Re: Do Not Sponsor Her Education Or Career If She Is Not Your Wife: Miss Cokie by Nobody: 11:48am On Sep 09, 2017
There is nothing wrong sponsoring a girl to school but make sure uv paid her dowry inbetween and make her your wife. If you truly want her as a wife.

And no nysc in a far region abeg.

1 Like

Re: Do Not Sponsor Her Education Or Career If She Is Not Your Wife: Miss Cokie by Nobody: 11:49am On Sep 09, 2017
dangotesmummy:
grin

Really? grin
Yea grin
Re: Do Not Sponsor Her Education Or Career If She Is Not Your Wife: Miss Cokie by Lumig: 11:49am On Sep 09, 2017
MrBrownJay1:


if dating a goldigging broke aaass ungrateful desperate woman, YES, but if you have a proper woman on your hands then feel her spirit, and invest whatever you think she deserves.
The "goldigging broke aaass ungrateful desperate woman" initially presents herself as a faithful wife-to-be, then turn you to mugun later. To be on a safer side, let her parents train her, that's not your duty as a boyfriend/fiance unless you don't have a profitable project to invest your hard earned money on. #MyTake

2 Likes

Re: Do Not Sponsor Her Education Or Career If She Is Not Your Wife: Miss Cokie by biz2get(m): 11:58am On Sep 09, 2017
MissCokie:


No woman is "proper" if she is still your girlfriend.

Absolutely ON POINT. smiley

2 Likes 1 Share

Re: Do Not Sponsor Her Education Or Career If She Is Not Your Wife: Miss Cokie by kelechi17(m): 12:25pm On Sep 09, 2017
Bad idea...yea dey wil end up sayin u are stingy wen u dont fall for thr trap ..buh wen u fall she mk fun of u....me i tink our nigerian girls are too political as wives ...its al abt interest to dem and not love
Re: Do Not Sponsor Her Education Or Career If She Is Not Your Wife: Miss Cokie by Daeylar(f): 12:31pm On Sep 09, 2017
lexy2014:
op isn't spoiling people's minds, she's just being plain honest. Its easy 2 say give 2a man or woman u intend 2 marry without any emotions attached.fact is most times, u give more 2a person who u c as d object of ur love much more than u give 2 others. U can't avoid it.best thing is avoid it all together. If u want 2b father Christmas, then leave romance&love out of it.
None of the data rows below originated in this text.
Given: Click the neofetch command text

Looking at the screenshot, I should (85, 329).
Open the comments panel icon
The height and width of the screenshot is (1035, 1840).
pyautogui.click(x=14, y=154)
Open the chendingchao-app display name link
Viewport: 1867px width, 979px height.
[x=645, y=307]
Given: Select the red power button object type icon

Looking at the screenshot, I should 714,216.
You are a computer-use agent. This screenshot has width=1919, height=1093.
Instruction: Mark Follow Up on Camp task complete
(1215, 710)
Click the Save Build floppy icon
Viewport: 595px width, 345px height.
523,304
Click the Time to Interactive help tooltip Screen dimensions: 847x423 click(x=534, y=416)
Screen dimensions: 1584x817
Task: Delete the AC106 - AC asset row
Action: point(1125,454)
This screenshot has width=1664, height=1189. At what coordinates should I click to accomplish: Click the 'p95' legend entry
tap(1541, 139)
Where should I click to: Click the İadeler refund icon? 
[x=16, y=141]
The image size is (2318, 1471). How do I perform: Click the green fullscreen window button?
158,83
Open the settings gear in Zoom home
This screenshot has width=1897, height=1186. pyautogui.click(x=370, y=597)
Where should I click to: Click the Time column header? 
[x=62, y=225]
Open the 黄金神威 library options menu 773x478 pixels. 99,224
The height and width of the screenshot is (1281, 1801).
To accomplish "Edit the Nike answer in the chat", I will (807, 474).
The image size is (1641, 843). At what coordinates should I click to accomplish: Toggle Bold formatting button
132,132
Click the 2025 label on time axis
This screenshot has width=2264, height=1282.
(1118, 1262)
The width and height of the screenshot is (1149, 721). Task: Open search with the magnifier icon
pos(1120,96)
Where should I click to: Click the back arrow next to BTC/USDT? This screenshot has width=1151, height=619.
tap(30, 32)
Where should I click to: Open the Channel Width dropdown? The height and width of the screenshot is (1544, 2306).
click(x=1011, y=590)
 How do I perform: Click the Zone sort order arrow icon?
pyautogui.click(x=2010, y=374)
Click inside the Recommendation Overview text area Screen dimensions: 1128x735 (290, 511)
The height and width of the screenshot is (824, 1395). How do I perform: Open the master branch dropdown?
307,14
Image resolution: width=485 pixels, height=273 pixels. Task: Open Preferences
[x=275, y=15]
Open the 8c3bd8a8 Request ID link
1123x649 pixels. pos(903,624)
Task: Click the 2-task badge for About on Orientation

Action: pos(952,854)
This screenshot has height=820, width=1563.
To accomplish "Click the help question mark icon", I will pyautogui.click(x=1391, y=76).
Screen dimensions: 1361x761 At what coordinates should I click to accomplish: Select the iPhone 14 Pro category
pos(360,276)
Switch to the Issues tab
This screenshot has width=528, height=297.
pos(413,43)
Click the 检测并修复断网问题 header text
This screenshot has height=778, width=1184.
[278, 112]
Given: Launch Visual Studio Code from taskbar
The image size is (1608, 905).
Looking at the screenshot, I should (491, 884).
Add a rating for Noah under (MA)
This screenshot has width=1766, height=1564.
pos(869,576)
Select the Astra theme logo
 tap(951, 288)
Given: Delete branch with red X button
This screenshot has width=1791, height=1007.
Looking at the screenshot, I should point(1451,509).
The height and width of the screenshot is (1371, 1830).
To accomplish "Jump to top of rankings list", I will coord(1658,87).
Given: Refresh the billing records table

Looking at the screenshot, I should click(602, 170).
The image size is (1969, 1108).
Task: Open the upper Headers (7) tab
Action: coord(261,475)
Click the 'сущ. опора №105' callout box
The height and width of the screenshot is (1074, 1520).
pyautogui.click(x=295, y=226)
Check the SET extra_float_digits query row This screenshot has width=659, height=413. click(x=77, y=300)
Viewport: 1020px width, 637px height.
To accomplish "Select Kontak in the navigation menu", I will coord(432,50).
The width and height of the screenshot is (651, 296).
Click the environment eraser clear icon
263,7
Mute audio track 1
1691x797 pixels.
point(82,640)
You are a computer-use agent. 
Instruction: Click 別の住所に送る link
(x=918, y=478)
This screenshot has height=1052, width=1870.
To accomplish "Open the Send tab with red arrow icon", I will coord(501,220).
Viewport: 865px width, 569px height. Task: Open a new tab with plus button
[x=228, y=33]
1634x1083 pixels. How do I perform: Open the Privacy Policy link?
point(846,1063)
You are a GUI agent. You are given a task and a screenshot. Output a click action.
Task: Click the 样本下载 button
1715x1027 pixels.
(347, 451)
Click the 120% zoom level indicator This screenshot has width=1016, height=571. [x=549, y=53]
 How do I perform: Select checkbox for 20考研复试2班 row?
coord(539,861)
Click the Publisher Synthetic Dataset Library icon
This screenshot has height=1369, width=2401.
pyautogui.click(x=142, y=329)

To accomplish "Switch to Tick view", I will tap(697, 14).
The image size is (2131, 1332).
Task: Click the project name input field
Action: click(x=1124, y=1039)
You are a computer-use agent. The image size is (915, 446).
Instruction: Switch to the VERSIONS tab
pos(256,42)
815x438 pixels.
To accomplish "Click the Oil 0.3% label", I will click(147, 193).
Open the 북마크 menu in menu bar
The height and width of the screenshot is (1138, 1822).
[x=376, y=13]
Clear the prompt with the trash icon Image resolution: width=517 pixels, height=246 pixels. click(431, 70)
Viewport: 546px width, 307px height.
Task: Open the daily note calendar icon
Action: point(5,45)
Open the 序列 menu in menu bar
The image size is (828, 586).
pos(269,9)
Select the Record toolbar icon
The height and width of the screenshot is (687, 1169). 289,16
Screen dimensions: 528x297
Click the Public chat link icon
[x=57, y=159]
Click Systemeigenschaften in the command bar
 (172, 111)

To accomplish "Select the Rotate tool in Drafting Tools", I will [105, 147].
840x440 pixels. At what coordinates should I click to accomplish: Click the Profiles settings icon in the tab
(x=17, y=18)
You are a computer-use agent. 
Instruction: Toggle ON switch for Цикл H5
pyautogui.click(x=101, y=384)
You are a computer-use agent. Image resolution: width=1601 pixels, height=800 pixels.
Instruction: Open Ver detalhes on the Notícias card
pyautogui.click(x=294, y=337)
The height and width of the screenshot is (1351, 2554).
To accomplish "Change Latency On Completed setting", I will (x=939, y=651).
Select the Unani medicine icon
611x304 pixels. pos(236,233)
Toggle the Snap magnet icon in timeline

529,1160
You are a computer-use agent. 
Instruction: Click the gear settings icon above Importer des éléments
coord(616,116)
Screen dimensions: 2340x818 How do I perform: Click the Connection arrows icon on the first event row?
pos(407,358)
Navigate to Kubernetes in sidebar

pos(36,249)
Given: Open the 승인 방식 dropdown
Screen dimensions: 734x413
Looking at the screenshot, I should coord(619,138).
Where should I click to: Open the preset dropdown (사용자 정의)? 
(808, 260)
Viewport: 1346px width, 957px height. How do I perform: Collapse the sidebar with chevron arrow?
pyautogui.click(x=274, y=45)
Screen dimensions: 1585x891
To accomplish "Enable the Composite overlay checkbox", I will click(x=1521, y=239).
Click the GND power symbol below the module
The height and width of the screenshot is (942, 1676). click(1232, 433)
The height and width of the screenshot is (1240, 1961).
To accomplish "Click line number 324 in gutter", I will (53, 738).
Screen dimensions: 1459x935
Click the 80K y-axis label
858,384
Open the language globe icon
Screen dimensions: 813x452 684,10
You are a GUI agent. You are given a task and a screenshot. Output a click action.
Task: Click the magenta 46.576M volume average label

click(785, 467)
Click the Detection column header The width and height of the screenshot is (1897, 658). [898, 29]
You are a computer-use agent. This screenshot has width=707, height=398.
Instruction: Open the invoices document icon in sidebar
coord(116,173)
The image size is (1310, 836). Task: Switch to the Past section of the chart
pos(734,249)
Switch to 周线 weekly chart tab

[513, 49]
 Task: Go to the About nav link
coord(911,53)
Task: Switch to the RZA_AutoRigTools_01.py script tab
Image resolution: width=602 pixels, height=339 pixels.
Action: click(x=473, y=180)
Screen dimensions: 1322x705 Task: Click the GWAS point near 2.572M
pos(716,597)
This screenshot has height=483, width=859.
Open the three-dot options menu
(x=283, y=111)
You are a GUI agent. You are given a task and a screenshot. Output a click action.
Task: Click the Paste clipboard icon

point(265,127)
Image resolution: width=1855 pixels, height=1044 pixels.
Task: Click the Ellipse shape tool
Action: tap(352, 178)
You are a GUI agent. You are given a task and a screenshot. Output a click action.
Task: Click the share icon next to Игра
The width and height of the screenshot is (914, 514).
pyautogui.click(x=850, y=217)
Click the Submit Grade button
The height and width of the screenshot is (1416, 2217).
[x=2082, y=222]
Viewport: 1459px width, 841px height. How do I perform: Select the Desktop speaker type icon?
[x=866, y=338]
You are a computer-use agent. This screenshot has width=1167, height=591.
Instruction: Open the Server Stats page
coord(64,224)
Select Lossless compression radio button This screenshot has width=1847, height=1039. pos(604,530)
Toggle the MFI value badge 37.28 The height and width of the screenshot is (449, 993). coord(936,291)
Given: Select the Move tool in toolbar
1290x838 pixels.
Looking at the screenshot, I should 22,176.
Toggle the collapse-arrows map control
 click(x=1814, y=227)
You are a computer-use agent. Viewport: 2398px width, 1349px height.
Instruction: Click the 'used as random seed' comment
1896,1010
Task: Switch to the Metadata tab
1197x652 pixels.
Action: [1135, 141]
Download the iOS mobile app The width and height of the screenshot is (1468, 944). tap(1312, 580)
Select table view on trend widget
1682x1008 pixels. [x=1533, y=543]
To me, she spoiling people's mind,
I never said you should give without emotions attached, I said give because you want to, because it's what you want to do. Not because you were cajoled or manipulated, because then you may feel resentful

Jesus had this to say in Matthew 7:6 "Don’t give precious things to dogs. Don’t cast your pearls before swine. If you do, the pigs will trample the pearls with their little pigs’ feet, and then they will turn back and attack you". Even Jesus knew some people don't deserve good gifts.

I understand this that's why I said in my first sentence know who you are giving to
Daeylar:
I think the best way to give is to know who you are giving to and to give only what you can afford to let go
Re: Do Not Sponsor Her Education Or Career If She Is Not Your Wife: Miss Cokie by Nobody: 12:48pm On Sep 09, 2017
illuminated93:
No one knows me here,so I'm just gonna say somethings I consider personal. My gf has some financial issues,her parents are not forthcoming,I try to offer any assistance I'm capable of. I do this not because I'm trying to keep her,I help because it's the right thing to do. Stupidity is you running down yourself and future just so your gf can smile. It's stupid wanting to impress her,but acceptable wanting to help her. And the stuffs I will do for my gf,I will also extend such to my good male friends,it's not only limited to her. My gf has helped me too in this our world,so why shouldn't I help her when the chips are down.







God bless you for being a helper

Men like you, by the time your blessings start pouring in like water, the same Nigerians will say u are doing money rituals.
One thing Nigerian always forget is this.

God always goes over board to bless givers . Even if God forbid, she doesn't marry you.
Later u will end up with someone better, finer and a complete angel than her.